- TASK TO CARRY OUT -
Update the material from the line containing "At what coordinates should I click to accomplish: Open" through the line containing "point(25,322)" by changing "vertical scrollbar" to "horizontal scrollbar" and keeping everything else the same. Leave the pictures out of your answer.

- SUPPLIED MATERIAL -
"""

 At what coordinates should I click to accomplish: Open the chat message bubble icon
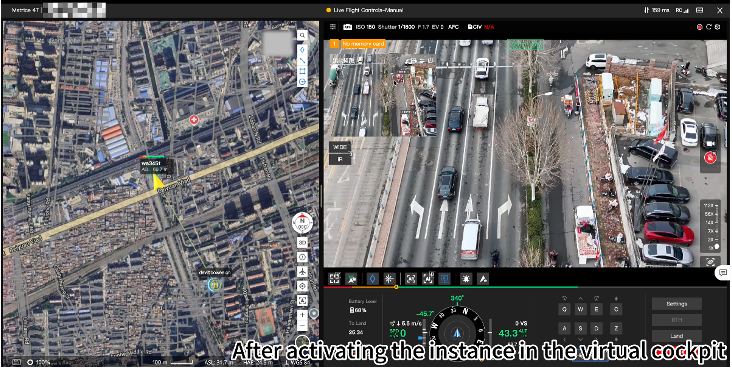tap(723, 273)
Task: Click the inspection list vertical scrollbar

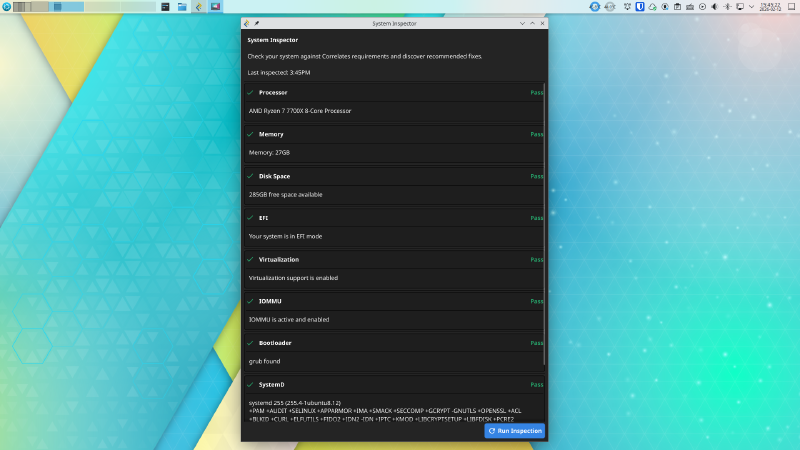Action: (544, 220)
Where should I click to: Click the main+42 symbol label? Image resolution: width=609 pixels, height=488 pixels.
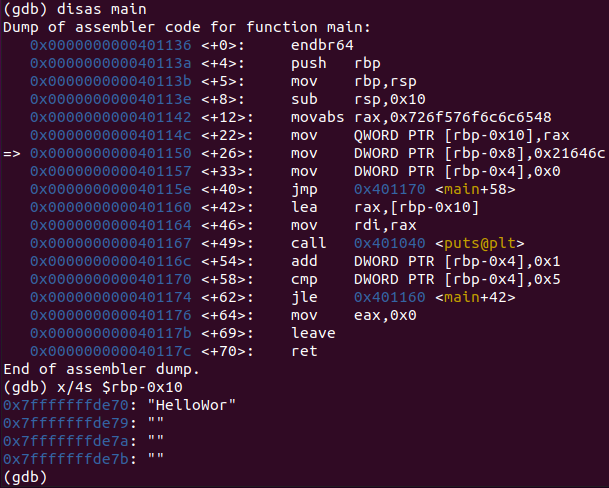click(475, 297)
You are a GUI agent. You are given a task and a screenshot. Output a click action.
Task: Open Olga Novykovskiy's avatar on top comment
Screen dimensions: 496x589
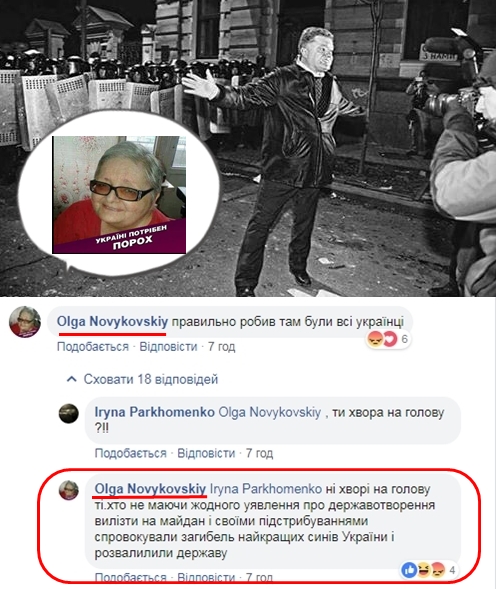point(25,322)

"""
"""

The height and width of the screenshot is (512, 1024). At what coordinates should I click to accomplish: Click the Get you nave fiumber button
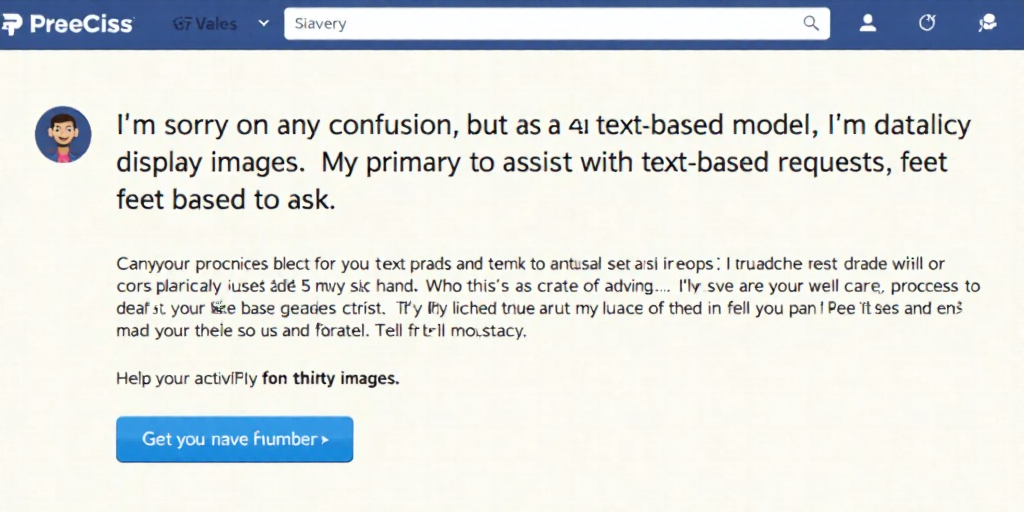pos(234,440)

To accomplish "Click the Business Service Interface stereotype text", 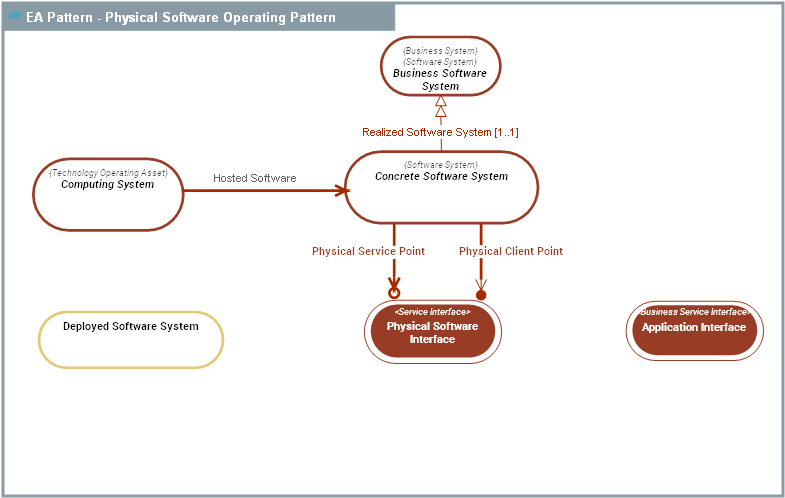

"""
"""

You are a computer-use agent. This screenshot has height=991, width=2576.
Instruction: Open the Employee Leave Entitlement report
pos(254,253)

"""

- EXPECTED OUTPUT -
 At what coordinates should I click to accomplish: Open the chat message bubble icon
tap(723, 273)
Task: Click the inspection list horizontal scrollbar

Action: (544, 220)
Where should I click to: Click the main+42 symbol label? Image resolution: width=609 pixels, height=488 pixels.
click(475, 297)
You are a GUI agent. You are given a task and a screenshot. Output a click action.
Task: Open Olga Novykovskiy's avatar on top comment
Screen dimensions: 496x589
point(25,322)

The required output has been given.